*** DOCUMENT SEGMENT

Seven rent-to-own companies and a software maker are settling charges with the Federal Trade Commission that rental computers illegally used spyware that took “pictures of children, individuals not fully clothed, and couples engaged in sexual activities.”
As per the course, the FTC slapped the hand of DesignerWare of North East Pennsylvania and the rent-to-own companies. The settlement, announced Tuesday, only requires them to halt using their spy tools, which has been employed on as many as 420,000 rentals.
The software, known as Detective Mode, didn’t just secretly turn on webcams. It “can log the keystrokes of the computer user, take screen shots of the computer user’s activities on the computer, and photograph anyone within view of the computer’s webcam. Detective Mode secretly gathers this information and transmits it to DesignerWare, who then transmits it to the rent-to-own store from which the computer was rented, unbeknownst to the individual using the computer,” according to the complaint.
Under the settlement, the companies can still use tracking software on their rental computers, so long as they advise renters, the FTC said. The companies include Aspen Way Enterprises Inc.; Watershed Development Corp.; Showplace Inc., doing business as Showplace Rent-to-Own; J.A.G. Rents LLC, doing business as ColorTyme; Red Zone Inc., doing business as ColorTyme; B. Stamper Enterprises Inc., doing business as Premier Rental Purchase; and C.A.L.M. Ventures Inc., doing business as Premier Rental Purchase.

******
*** SOURCE INFORMATION

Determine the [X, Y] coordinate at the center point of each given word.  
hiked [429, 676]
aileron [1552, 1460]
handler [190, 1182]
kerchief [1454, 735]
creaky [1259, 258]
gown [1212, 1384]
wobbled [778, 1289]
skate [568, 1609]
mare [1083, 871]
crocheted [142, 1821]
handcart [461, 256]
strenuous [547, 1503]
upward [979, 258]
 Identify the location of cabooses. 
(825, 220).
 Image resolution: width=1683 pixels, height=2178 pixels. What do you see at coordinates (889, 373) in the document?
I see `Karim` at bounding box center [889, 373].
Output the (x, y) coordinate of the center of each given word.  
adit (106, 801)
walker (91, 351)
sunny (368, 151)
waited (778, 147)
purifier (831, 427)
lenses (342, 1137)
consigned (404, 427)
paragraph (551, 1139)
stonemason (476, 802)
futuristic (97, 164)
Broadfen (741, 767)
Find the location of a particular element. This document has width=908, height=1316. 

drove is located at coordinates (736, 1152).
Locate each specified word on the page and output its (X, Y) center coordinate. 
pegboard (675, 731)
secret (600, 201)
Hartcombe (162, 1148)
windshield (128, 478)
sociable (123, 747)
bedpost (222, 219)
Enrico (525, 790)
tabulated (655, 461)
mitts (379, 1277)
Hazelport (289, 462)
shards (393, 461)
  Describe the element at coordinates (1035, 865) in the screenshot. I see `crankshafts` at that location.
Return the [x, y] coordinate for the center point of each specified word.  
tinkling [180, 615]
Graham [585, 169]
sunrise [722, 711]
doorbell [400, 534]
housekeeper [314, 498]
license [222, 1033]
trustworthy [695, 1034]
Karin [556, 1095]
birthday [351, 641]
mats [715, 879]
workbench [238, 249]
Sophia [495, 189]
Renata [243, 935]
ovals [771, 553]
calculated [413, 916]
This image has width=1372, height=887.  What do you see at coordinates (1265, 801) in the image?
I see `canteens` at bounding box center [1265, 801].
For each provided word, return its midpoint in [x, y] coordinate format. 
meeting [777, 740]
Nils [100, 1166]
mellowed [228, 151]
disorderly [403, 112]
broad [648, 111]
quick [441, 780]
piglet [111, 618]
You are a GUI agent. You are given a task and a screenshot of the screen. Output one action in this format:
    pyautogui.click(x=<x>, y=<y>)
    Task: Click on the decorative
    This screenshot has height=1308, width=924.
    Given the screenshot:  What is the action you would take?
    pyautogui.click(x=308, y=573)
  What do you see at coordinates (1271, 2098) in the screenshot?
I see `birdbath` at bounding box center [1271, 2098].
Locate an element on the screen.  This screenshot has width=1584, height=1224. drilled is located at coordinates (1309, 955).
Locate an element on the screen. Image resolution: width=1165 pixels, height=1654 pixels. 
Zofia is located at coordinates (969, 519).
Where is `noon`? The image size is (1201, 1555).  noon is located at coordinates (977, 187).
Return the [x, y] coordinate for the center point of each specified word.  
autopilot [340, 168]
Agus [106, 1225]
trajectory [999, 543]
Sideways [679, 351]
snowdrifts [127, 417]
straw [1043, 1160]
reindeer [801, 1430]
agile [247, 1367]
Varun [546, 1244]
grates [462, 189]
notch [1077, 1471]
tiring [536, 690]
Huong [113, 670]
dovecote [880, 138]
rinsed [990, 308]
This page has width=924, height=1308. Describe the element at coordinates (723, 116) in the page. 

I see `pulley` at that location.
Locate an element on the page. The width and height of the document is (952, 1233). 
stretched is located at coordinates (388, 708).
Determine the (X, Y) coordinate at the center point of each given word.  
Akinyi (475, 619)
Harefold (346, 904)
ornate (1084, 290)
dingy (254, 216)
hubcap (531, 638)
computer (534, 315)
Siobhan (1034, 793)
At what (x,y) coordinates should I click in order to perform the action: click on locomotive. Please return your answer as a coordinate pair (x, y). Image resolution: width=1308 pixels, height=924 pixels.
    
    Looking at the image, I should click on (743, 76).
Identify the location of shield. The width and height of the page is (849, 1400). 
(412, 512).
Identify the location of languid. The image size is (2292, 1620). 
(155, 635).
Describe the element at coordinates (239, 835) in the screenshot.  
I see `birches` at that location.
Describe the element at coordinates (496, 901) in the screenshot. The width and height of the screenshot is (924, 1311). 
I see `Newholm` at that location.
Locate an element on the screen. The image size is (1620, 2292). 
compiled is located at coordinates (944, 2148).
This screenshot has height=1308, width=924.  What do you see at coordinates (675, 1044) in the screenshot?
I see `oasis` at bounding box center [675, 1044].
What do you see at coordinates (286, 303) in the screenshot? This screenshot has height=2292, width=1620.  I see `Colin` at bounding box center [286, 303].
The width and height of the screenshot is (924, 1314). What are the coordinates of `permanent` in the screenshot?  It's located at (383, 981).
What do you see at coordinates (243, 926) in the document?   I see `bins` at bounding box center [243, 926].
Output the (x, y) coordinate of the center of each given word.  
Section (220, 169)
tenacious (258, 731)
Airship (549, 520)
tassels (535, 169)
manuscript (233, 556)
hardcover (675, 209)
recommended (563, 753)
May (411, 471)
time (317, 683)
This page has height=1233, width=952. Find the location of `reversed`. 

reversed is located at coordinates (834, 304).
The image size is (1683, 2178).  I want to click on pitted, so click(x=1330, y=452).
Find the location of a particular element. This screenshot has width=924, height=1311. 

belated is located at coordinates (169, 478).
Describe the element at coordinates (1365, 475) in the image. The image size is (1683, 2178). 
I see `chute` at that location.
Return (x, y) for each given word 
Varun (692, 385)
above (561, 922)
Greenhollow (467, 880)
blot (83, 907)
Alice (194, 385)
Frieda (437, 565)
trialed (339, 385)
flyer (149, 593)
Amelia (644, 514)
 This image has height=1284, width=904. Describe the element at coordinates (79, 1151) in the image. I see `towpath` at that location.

******

> **WHAT TO DO**
1/ According to the article on the FTC spyware settlement, on how many rentals had the spy tools been employed?
2/ Do these statements agree with the article on the FTC spyware settlement? Answer yes or no for each, quoting the deciding words.
(a) The settlement requires the companies to pay fines.
(b) Detective Mode can log the keystrokes of the computer user.
(c) Under the settlement, the companies may still use tracking software on their rental computers if they advise renters.
3/ Repeat the part of the article on the FTC spyware settlement between "The software, known" and "to the complaint.", inclusive.

> **ANSWERS TO THE EXERCISE**
1/ As many as 420,000 rentals.

2/
(a) No: "only requires them to halt using their spy tools"
(b) Yes: "can log the keystrokes of the computer user"
(c) Yes: "the companies can still use tracking software on their rental computers, so long as they advise renters"

3/
The software, known as Detective Mode, didn’t just secretly turn on webcams. It “can log the keystrokes of the computer user, take screen shots of the computer user’s activities on the computer, and photograph anyone within view of the computer’s webcam. Detective Mode secretly gathers this information and transmits it to DesignerWare, who then transmits it to the rent-to-own store from which the computer was rented, unbeknownst to the individual using the computer,” according to the complaint.